Frullania

Frullania View in CoL (subg. Chonanthelia ) sect. Pluricarinatae (Yuzawa, Mues et S.Hatt.) Hentschel et von Konrat, comb.

nov. Basionym:— Frullania ser. Pluricarinatae Yuzawa, Mues et S.Hatt., J. Hattori Bot. Lab. 63: 428, 1987 ( Yuzawa et al. 1987). Type (ICN Art. 22.6):— Frullania pluricarinata Gottsche (1864: 168) .

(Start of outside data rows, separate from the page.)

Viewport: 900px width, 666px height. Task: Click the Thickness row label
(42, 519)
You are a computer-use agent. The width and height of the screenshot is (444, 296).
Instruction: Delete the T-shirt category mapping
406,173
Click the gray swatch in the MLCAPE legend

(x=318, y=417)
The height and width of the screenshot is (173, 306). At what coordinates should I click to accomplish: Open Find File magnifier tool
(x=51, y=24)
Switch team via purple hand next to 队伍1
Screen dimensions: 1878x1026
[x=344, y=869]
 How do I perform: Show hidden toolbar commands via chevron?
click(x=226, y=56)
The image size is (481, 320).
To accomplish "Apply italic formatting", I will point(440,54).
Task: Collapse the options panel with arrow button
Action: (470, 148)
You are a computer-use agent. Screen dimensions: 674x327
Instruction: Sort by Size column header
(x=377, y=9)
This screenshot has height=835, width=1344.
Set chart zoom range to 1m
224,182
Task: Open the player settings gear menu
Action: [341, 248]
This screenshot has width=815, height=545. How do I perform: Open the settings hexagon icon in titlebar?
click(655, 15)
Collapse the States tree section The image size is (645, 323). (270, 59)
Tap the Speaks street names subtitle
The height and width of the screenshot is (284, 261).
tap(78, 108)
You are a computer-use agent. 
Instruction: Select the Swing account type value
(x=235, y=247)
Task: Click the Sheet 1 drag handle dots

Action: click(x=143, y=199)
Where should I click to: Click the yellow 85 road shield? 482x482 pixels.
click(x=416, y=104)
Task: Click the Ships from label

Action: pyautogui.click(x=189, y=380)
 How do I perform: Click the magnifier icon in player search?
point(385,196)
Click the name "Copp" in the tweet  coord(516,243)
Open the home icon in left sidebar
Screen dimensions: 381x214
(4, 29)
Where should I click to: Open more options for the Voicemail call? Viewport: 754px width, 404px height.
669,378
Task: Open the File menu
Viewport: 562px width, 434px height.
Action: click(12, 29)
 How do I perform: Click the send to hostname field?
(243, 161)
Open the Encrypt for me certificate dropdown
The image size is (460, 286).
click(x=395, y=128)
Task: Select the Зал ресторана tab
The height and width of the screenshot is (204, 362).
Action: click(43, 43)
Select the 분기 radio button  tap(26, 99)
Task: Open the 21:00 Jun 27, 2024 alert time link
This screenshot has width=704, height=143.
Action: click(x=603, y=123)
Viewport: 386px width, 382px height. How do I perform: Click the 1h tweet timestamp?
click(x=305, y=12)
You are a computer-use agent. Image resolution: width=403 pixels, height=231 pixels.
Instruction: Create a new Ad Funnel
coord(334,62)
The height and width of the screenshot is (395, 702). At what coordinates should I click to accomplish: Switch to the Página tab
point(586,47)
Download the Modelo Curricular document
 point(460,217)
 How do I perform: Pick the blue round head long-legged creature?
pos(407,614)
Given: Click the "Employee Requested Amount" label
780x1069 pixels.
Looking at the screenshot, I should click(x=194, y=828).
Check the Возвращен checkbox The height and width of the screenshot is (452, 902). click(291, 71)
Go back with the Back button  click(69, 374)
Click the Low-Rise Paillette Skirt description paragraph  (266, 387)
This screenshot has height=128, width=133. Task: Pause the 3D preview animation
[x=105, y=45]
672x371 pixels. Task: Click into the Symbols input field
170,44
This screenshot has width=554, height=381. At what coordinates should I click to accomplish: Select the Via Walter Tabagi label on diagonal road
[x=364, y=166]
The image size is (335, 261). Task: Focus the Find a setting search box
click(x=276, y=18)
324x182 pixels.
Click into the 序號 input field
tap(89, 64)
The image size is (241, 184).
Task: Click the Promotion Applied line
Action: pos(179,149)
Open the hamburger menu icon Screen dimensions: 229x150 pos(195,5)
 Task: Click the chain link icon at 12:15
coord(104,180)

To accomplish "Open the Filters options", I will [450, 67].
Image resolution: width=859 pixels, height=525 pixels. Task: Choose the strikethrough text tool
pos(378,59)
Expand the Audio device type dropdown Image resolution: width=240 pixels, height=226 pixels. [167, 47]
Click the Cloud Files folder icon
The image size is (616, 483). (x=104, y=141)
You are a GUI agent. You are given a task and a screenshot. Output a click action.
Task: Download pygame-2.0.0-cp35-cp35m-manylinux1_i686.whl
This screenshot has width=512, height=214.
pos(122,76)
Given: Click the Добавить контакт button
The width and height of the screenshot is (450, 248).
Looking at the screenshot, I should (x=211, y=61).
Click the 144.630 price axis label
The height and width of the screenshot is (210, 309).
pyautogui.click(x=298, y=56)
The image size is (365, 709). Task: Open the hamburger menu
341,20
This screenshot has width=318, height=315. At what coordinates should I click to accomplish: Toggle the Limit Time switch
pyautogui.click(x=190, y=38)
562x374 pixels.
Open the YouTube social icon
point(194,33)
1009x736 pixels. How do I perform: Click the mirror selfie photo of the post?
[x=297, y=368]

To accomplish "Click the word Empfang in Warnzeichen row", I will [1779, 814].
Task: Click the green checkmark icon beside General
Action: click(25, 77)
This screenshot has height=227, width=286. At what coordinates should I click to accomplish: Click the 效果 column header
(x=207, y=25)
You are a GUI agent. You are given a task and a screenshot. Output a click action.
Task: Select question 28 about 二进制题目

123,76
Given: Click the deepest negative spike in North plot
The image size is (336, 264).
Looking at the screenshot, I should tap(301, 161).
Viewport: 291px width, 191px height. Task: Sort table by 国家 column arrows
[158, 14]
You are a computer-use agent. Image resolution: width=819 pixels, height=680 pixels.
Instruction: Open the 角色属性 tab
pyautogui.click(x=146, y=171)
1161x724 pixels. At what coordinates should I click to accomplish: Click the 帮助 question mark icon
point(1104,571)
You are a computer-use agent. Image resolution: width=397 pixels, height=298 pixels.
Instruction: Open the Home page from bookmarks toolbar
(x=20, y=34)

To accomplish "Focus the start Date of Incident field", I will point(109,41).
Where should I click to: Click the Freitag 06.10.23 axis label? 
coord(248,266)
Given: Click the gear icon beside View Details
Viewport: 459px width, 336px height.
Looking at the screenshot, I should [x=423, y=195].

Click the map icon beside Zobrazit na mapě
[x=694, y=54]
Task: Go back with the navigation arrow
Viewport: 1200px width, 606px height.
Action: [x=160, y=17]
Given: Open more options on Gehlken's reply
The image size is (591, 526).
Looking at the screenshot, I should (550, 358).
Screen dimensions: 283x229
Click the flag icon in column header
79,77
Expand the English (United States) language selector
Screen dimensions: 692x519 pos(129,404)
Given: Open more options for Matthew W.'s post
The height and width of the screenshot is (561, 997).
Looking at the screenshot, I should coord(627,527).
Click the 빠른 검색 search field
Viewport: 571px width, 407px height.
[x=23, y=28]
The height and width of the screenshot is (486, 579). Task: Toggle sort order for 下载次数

Note:—The new section is created to host the taxa Hentschel et al. (2009) erroneously referred to F. sect. Chonanthelia as we have not been able to find any existing sectional name that can be applied.

Frullania subg. Diastaloba Spruce, Trans. & Proc. Bot. Soc. Edinburgh 15: 55, 1884 ( Spruce 1884). Lectotype (Hattori 1982: 235):— Frullania subtilissima (Nees ex Montagne 1840: 333) Lindenb. View in CoL in Gottsche et al. (1845: 443).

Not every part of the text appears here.